=== Begin Enclosure ===
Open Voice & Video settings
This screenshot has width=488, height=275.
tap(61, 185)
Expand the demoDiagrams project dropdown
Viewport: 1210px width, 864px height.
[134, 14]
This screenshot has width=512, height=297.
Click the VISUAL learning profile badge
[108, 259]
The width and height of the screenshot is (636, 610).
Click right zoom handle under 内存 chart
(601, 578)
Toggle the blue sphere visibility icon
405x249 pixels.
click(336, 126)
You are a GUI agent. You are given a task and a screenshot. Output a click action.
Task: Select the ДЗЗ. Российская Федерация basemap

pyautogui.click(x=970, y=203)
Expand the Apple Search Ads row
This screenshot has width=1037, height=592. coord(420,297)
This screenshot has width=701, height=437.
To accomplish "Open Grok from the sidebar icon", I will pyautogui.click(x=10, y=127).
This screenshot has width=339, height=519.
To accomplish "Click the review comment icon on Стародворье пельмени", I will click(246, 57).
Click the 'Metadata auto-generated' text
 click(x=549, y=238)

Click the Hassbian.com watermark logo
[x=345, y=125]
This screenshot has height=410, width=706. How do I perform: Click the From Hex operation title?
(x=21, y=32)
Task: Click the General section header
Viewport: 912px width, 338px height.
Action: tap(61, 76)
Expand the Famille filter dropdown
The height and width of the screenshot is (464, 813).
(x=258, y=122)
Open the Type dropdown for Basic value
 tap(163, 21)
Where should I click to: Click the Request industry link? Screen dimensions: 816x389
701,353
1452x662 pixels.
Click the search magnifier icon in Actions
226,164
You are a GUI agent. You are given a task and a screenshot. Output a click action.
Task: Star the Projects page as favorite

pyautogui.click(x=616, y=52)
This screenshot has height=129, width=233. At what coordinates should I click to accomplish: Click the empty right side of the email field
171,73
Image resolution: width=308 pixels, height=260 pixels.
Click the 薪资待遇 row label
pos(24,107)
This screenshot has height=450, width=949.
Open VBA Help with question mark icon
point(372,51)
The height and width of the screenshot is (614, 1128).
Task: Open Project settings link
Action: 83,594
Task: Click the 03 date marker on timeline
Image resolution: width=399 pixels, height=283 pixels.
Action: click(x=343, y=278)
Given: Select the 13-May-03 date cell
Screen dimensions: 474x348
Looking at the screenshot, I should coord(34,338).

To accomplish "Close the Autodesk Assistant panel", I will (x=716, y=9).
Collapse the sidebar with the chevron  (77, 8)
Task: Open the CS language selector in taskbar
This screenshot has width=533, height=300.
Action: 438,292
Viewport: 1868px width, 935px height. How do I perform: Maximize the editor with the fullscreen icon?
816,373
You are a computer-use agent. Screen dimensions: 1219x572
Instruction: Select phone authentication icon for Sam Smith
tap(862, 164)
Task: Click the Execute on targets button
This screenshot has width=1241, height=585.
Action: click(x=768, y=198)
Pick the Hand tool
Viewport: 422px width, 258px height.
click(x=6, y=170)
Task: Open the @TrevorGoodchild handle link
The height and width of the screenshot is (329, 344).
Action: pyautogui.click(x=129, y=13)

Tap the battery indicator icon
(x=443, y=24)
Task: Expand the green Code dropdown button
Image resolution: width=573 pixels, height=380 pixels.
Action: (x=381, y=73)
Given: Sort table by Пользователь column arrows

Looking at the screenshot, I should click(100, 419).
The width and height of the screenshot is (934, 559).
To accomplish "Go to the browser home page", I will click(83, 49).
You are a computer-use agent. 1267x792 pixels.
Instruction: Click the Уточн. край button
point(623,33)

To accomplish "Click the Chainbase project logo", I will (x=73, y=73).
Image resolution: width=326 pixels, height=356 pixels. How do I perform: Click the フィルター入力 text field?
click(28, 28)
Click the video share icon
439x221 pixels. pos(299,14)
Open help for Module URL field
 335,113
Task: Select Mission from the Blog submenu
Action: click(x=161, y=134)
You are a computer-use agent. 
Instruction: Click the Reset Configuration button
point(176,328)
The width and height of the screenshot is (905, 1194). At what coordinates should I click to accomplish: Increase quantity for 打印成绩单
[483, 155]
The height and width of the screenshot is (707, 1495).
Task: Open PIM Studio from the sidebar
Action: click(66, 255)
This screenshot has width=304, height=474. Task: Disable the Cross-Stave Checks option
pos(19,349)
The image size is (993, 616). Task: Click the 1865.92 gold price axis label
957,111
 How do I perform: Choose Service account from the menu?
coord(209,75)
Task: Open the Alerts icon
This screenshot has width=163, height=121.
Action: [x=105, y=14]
=== End Enclosure ===
▶ [EXERCISE REQUIREMENTS]
Copy out the lines of the records above in which the string "agent" appears.

▶ [RESPONSE AREA]
You are a GUI agent. You are given a task and a screenshot. Output a click action.
You are a GUI agent. You are given a task and a screenshot. Output a click action.
You are a computer-use agent. Screen dimensions: 1219x572
You are a computer-use agent. 1267x792 pixels.
You are a computer-use agent. 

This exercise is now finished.